Extracted entries =>
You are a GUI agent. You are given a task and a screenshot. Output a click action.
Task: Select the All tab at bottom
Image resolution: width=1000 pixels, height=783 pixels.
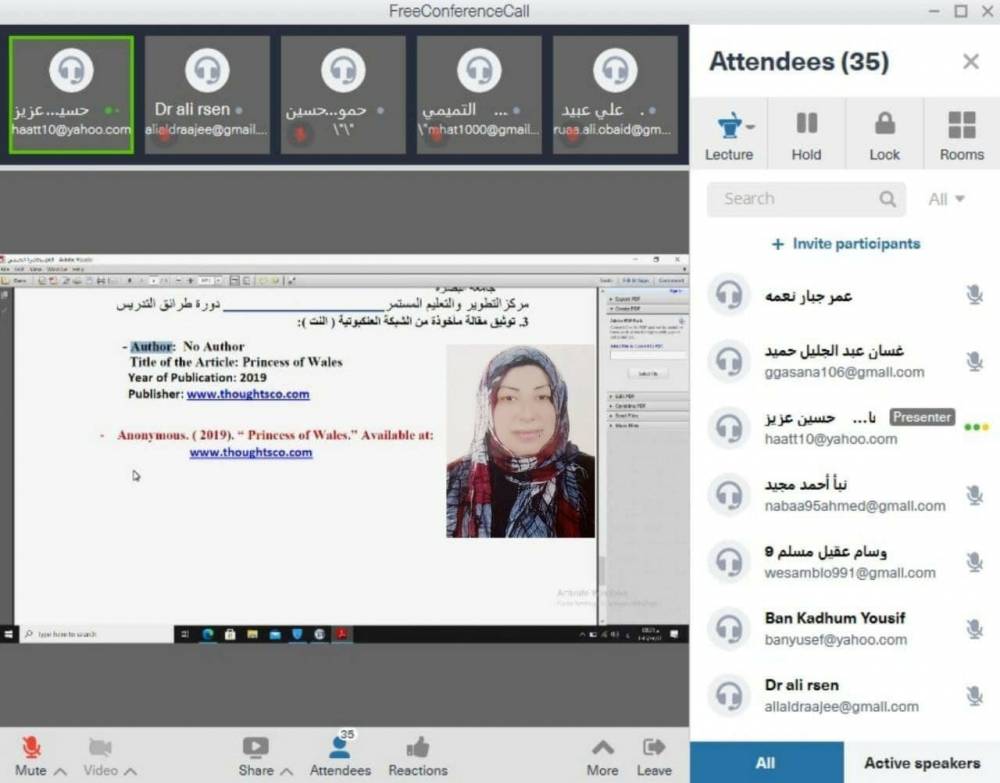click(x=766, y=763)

--

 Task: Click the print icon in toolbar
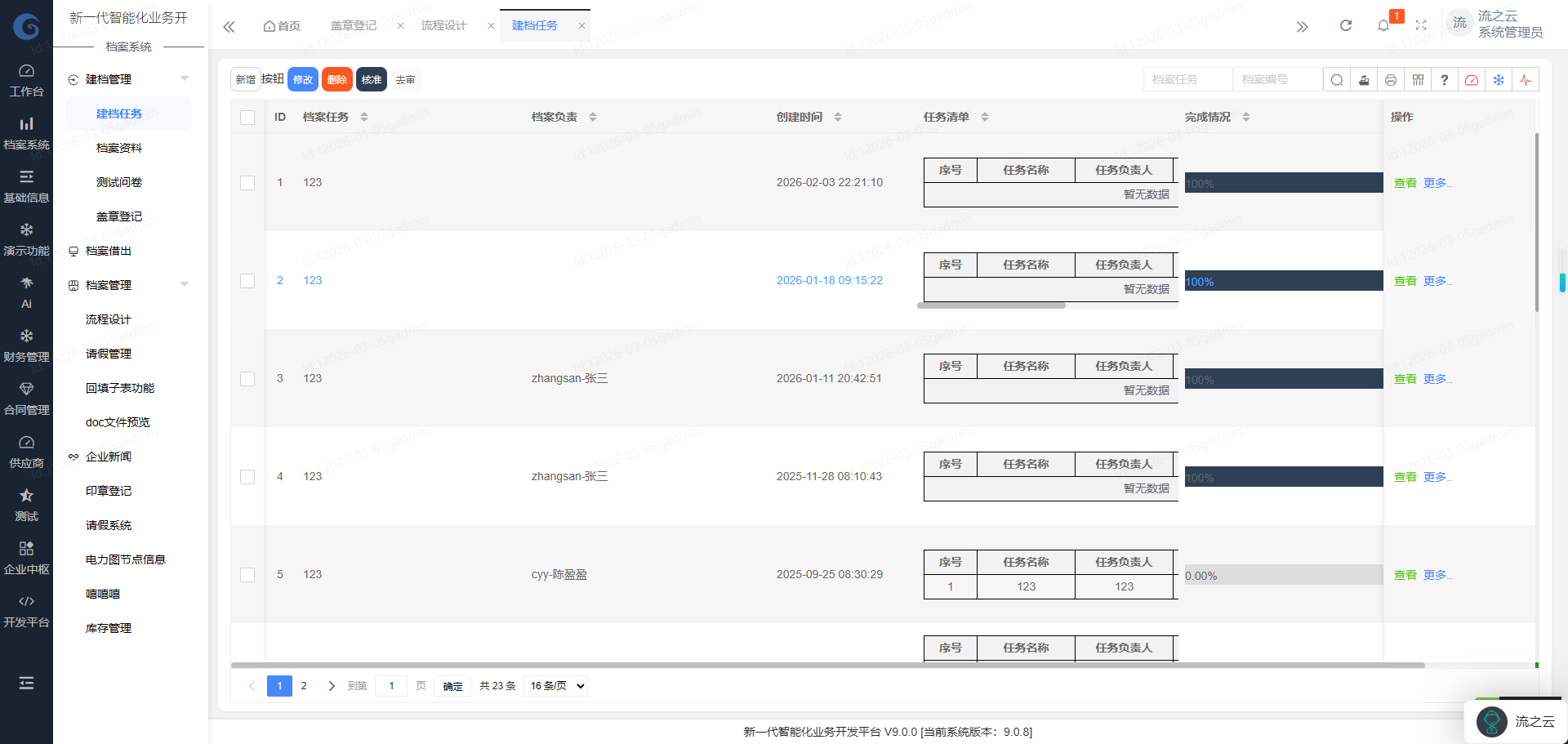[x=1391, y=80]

Short problem =>
Copy the data from the line containing "You are a GUI" through the line containing "click(x=766, y=763)", switching "screenshot" to "page image" and keeping everything else the same. Omit the pictures from your copy.

Result of the exercise =>
You are a GUI agent. You are given a task and a page image. Output a click action.
Task: Select the All tab at bottom
Image resolution: width=1000 pixels, height=783 pixels.
click(x=766, y=763)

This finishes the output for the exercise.